• **Task**
For the entries that follow, restate word for word the line containing "Given: Open the Bug List action link", the line containing "The height and width of the screenshot is (334, 334).", and every line that lies between them.

------ Records provided

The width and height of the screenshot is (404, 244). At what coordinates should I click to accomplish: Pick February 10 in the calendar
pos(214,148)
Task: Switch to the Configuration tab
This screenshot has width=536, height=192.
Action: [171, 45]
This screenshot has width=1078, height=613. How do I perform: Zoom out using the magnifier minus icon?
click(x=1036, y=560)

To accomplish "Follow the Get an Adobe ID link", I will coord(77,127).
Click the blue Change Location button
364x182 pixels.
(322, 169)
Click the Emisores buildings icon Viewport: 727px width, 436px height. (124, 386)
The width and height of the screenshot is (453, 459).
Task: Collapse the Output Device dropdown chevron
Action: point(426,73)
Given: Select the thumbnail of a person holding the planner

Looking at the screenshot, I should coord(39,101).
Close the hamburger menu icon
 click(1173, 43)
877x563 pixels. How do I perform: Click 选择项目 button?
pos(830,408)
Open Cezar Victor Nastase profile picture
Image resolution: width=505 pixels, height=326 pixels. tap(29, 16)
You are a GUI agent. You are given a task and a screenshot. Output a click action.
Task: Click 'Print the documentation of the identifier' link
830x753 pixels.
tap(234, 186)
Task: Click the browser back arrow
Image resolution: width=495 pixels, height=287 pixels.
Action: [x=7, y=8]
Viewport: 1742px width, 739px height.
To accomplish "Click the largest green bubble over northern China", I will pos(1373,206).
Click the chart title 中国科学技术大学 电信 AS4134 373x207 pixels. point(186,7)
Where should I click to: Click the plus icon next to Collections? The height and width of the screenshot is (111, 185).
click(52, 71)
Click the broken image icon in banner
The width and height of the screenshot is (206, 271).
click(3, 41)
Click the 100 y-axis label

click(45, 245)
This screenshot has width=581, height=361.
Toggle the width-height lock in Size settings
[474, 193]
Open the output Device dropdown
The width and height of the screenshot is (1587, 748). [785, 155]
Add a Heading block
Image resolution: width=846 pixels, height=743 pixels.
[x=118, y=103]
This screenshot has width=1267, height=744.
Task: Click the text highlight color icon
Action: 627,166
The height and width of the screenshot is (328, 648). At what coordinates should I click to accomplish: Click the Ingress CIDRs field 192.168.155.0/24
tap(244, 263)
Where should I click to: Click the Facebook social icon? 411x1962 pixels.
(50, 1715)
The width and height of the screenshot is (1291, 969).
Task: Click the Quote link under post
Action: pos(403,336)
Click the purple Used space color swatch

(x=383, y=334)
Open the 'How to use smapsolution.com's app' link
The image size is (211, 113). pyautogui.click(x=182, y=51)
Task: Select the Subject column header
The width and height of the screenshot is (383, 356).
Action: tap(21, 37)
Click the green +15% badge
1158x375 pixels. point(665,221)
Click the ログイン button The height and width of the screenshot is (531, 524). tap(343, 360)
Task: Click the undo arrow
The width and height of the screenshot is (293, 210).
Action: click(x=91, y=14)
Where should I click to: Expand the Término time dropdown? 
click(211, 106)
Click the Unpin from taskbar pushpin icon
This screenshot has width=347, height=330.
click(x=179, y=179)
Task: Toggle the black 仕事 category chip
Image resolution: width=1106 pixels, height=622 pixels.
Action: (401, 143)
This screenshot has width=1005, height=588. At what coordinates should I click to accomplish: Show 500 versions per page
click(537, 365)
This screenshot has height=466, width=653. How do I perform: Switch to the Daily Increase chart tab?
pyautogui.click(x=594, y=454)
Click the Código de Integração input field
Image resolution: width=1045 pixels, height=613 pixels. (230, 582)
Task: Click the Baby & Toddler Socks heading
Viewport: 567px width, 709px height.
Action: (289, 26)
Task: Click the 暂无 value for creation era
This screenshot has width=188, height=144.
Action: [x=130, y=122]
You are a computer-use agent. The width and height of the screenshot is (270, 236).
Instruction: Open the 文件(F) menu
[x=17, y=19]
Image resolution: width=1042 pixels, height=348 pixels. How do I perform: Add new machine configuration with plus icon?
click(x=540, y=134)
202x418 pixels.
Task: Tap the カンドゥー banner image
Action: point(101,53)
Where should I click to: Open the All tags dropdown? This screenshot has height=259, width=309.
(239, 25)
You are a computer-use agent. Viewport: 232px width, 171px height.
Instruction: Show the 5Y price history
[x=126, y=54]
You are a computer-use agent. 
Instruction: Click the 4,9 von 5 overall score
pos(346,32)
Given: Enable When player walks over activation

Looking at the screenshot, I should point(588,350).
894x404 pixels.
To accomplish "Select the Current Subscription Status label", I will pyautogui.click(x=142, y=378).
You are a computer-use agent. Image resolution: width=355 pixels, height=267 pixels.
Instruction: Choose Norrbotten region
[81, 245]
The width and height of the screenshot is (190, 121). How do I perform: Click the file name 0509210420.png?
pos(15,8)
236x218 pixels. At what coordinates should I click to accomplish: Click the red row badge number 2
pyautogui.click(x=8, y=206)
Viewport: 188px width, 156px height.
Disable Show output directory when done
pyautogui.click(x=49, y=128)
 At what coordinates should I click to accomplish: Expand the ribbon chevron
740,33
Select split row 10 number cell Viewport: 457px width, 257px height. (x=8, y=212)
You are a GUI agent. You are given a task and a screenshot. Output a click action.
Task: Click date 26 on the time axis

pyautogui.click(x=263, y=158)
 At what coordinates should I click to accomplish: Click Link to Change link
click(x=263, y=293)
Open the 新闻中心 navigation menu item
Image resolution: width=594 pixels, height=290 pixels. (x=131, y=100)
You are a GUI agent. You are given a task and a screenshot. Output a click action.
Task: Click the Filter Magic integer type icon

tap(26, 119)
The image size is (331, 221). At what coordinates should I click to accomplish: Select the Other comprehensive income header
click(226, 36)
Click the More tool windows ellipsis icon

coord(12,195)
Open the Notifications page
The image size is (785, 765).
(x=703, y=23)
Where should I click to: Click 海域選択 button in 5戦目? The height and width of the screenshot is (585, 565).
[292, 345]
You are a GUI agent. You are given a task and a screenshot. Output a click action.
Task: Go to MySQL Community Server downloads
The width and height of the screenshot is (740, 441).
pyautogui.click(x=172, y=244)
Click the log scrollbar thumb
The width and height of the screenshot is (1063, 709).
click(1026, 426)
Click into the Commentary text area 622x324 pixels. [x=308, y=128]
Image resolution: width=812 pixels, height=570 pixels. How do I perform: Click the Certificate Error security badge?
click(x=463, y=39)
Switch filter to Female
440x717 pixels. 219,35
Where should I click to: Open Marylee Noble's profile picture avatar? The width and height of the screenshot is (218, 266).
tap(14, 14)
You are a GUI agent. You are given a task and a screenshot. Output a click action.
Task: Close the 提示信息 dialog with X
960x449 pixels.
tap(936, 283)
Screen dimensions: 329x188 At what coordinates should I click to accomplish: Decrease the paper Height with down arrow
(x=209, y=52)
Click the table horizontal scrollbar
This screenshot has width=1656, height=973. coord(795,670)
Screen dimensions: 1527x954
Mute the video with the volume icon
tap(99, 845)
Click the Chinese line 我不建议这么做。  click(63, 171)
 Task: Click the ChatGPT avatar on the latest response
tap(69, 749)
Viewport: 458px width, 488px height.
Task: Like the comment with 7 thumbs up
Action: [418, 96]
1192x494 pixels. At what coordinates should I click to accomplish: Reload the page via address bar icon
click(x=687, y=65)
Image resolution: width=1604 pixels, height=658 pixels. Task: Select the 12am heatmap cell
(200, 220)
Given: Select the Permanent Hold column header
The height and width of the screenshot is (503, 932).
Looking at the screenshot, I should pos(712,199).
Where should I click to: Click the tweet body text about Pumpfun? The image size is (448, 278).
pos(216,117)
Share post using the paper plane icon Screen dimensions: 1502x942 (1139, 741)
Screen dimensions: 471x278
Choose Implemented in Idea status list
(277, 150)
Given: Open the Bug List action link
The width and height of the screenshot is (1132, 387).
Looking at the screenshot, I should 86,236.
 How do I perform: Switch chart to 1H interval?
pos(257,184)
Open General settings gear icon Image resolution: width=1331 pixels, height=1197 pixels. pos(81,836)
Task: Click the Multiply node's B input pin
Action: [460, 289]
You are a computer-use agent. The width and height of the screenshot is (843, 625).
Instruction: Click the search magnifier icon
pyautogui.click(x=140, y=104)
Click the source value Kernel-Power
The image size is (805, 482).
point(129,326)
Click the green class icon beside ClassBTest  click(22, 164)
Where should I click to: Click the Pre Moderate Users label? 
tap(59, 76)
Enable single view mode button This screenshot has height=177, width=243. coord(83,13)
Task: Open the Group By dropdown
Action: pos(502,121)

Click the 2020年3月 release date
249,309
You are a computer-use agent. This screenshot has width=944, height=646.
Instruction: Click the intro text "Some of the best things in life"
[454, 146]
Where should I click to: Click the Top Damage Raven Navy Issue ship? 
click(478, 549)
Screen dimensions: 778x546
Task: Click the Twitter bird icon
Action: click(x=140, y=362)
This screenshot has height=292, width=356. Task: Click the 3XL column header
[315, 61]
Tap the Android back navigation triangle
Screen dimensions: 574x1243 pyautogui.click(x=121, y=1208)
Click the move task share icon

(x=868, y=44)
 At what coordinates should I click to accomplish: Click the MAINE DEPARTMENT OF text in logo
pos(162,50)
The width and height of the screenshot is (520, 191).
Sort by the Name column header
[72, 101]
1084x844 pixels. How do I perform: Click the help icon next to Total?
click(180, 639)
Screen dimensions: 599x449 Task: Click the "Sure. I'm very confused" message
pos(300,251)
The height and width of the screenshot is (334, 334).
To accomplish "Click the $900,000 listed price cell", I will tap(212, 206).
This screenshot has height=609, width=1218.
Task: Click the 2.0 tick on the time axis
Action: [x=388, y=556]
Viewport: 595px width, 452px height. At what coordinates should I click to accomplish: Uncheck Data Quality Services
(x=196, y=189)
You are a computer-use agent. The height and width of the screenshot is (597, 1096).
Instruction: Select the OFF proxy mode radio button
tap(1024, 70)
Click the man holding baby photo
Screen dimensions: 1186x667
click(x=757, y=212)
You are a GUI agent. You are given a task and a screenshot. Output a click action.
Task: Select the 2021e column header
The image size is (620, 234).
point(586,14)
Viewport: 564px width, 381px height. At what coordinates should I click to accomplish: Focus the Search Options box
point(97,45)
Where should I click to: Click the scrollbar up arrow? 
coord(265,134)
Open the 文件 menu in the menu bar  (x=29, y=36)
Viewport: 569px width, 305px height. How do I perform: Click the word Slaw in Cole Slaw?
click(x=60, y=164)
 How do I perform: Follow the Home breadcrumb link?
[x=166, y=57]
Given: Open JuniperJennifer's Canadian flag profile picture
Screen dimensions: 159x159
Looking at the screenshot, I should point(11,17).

------------

• **Exercise output**
Given: Open the Bug List action link
The width and height of the screenshot is (1132, 387).
Looking at the screenshot, I should 86,236.
 How do I perform: Switch chart to 1H interval?
pos(257,184)
Open General settings gear icon Image resolution: width=1331 pixels, height=1197 pixels. pos(81,836)
Task: Click the Multiply node's B input pin
Action: [460, 289]
You are a computer-use agent. The width and height of the screenshot is (843, 625).
Instruction: Click the search magnifier icon
pyautogui.click(x=140, y=104)
Click the source value Kernel-Power
The image size is (805, 482).
point(129,326)
Click the green class icon beside ClassBTest  click(22, 164)
Where should I click to: Click the Pre Moderate Users label? 
tap(59, 76)
Enable single view mode button This screenshot has height=177, width=243. coord(83,13)
Task: Open the Group By dropdown
Action: pos(502,121)

Click the 2020年3月 release date
249,309
You are a computer-use agent. This screenshot has width=944, height=646.
Instruction: Click the intro text "Some of the best things in life"
[454, 146]
Where should I click to: Click the Top Damage Raven Navy Issue ship? 
click(478, 549)
Screen dimensions: 778x546
Task: Click the Twitter bird icon
Action: click(x=140, y=362)
This screenshot has height=292, width=356. Task: Click the 3XL column header
[315, 61]
Tap the Android back navigation triangle
Screen dimensions: 574x1243 pyautogui.click(x=121, y=1208)
Click the move task share icon

(x=868, y=44)
 At what coordinates should I click to accomplish: Click the MAINE DEPARTMENT OF text in logo
pos(162,50)
The width and height of the screenshot is (520, 191).
Sort by the Name column header
[72, 101]
1084x844 pixels. How do I perform: Click the help icon next to Total?
click(180, 639)
Screen dimensions: 599x449 Task: Click the "Sure. I'm very confused" message
pos(300,251)
The height and width of the screenshot is (334, 334).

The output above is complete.